Tauá aprova abono do FUNDEB e fixa orçamento para 2026
Abono do FUNDEB em Tauá – Em sessão ordinária realizada na última segunda-feira (10), a Câmara Municipal de Tauá, no Sertão dos Inhamuns, aprovou por unanimidade o projeto que libera o pagamento de abono salarial aos profissionais da educação básica da rede municipal.
Na mesma votação, os vereadores também referendaram a Lei Orçamentária Anual (LOA) de 2026, que traça as prioridades financeiras da administração local para o biênio seguinte.
Valor extra para professores e auxiliares
O texto autoriza o Executivo a distribuir o excedente do Fundo de Manutenção e Desenvolvimento da Educação Básica (FUNDEB) até 31 de dezembro, garantindo que 100% dos recursos de 2024 destinados à remuneração cheguem aos servidores.
A medida beneficia docentes, coordenadores pedagógicos, merendeiras e demais profissionais do magistério que mantiveram vínculo ativo durante o ano letivo. Segundo o Ministério da Educação, a legislação do FUNDEB exige que, no mínimo, 70% da verba anual seja aplicada em salários; quando o município supera essa meta, o complemento pode ser pago como abono conforme orientação do MEC.
Orçamento de 2026 mira saúde, educação e infraestrutura
A LOA aprovada estima receitas de R$ 580 milhões para 2026. Desses, 25% devem ser direcionados à educação e 15% à saúde, em alinhamento com os percentuais constitucionais.
O plenário também carimbou R$ 40 milhões para pavimentação de estradas vicinais e recuperação de açudes, ações consideradas estratégicas pela prefeita Patrícia Aguiar para reduzir os custos do transporte escolar e ampliar o abastecimento hídrico da zona rural.
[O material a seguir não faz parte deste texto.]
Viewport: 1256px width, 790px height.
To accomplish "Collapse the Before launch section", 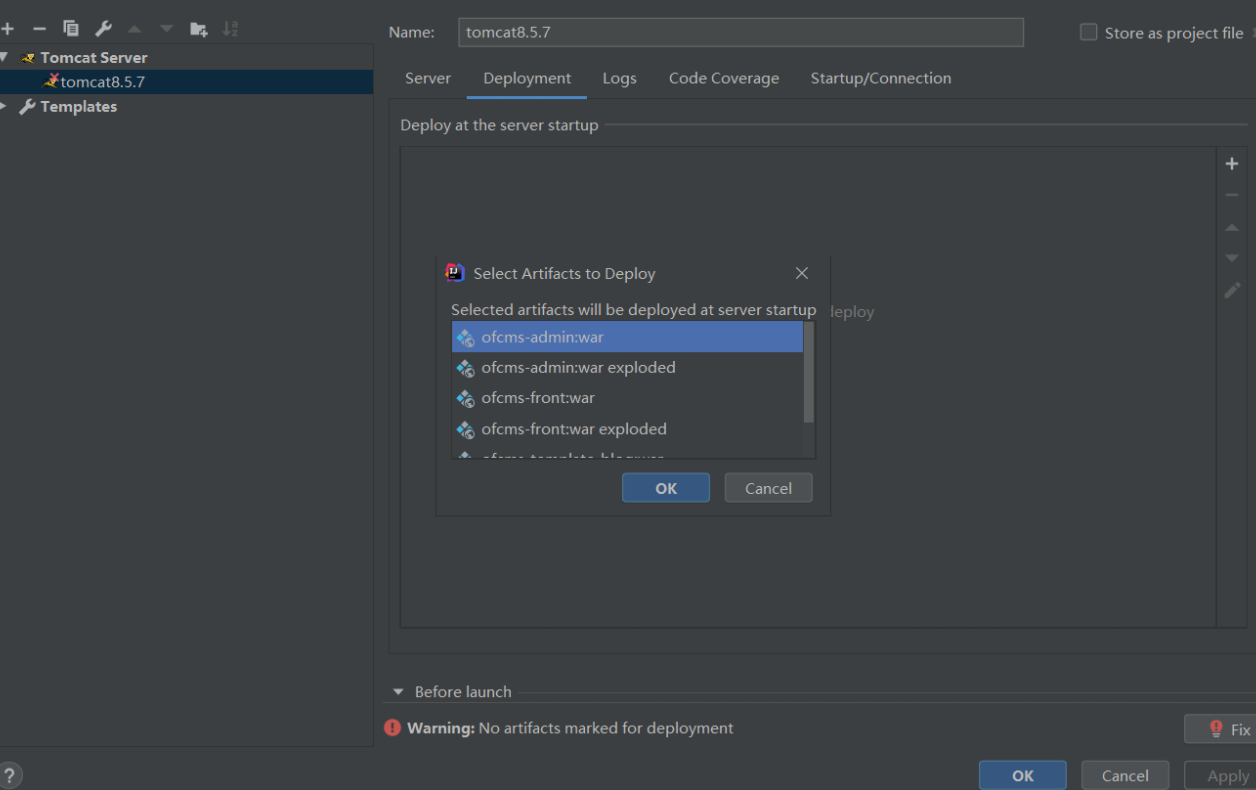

Calendário e próximos passos
Com a provação, a prefeitura precisa publicar decreto até o fim de dezembro detalhando critérios de rateio, valor per capita e cronograma de pagamento do abono.

Já a LOA segue para sanção do Executivo e posterior encaminhamento ao Tribunal de Contas do Ceará, que avaliará a compatibilidade entre metas fiscais e capacidade de arrecadação.
Os vereadores reforçaram que ambos os textos poderão ser revisados em 2025, caso haja variação significativa nas entradas do ICMS ou do Fundeb.